Первобытный человек, в глубоком изумлении перед смертью, захотел заклясть и пронизать всеми силами своего духа мир протяженности, с его неумолимыми и постоянно действующими законами причинности, с его темным всемогуществом, которое постоянно угрожало ему смертью. Этот акт совершается в глубокой области бессознательного, но так как он есть истинный создатель души и мира, их разделения и противопоставленности друг другу, то он обозначает начало индивидуального бытия. Появляются чувство «Я» и чувство мира, и вся внешняя и внутренняя культура есть только развитие и рост человеческого самосознания. С этих пор вещи уже не просто впечатления, свойственные животному и новорожденному; они – обнаружение души. Первоначально они одни определяли свое отношение к человеку, теперь и он определяет свое отношение к ним. Они стали символами человеческого бытия. Так смысл всякой подлинной – бессознательной и внутренне необходимой – символики проистекает из явления смерти, в котором раскрывается для нас сущность пространства. Всякая символика порождается страхом. Она представляет собою защиту. Она – выражение глубокого страха в двояком смысле слова: ее образный язык говорит одновременно и о враждебности и о благоговении.
Все возникшее преходяще. Преходящими являются не только народы, языки, расы, культуры. Через несколько столетий не будет больше западноевропейской культуры, не будет больше немцев, англичан, французов, подобно тому как во времена Юстиниана не было больше римлян. Погибли не массы человеческих поколений, но перестал существовать облик народа, характеризовавшийся единством внешних проявлений. Civis Romanus, один из самых устойчивых символов Древнего мира, существовал в качестве определенного облика только несколько столетий. Всякое искусство смертно, само искусство, а не только его отдельные произведения. Настанет день, когда перестанет существовать последний портрет Рембрандта и последний такт музыки Моцарта, хотя бы даже остались куски раскрашенного полотна и листы, исписанные нотами, – исчезнет последний глаз и последнее ухо, которым был понятен язык этих образов. Преходящими являются всякая мысль, всякая догма, всякая наука, ибо погибают души, в мирах которых их «вечные истины» с необходимостью переживались как вечные. Преходящи даже звездные миры, которые созерцали астрономы на Ниле и Евфрате, ибо наша – также преходящая – коперниковская система мира, рассматриваемая глазами западноевропейского человека и образованная им на основании своего мироощущения, есть совсем иная система.

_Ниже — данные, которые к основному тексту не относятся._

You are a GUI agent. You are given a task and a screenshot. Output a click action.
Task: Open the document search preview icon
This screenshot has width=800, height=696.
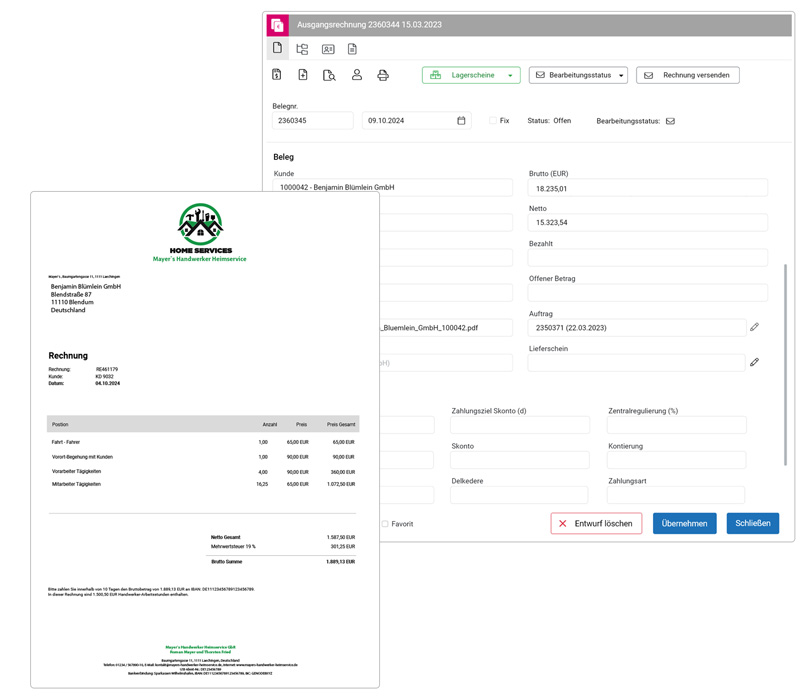coord(329,75)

Таким образом, мысль о макрокосме снова связывается с изречением, которому должно быть посвящено все дальнейшее изложение: «Все преходящее есть только символ».
Так идея макрокосма незаметно приводит нас к проблеме пространства в некотором, во всяком случае, новом и неожиданном смысле. Ее решение – или, выражаясь скромнее, ее истолкование – представляется возможным только в этой связи, подобно тому как проблема времени стала понятнее только в связи с идеей судьбы. Нужно помнить о том, что, если «время» сродни чувству влечения к миру, то пространство близко изначальному чувству страха, поскольку в основе макрокосма лежит намерение к заклятию чуждых сил при помощи формы.
Конечно, «пространство», как и «мир», есть непрерывное переживание отдельного бодрствующего человека, не более. Убеждение, будто это внешнее пространство постоянно, для всех одинаково и тождественно, есть недоказуемый предрассудок. Он господствует вследствие относительной однородности следующих одно за другим пространственных переживаний индивидуума и невозможности понятно выразить в слове отличительные особенности «пространства другого». Соответствующее слово, которое на каждом языке не только звучит иначе, но также обозначает иное, затрудняет объяснение того, что за ним скрывается. Есть ли «пространство» общечеловеческое переживание? Или же переживание какой-нибудь одной культуры? Или даже переживание отдельных лиц?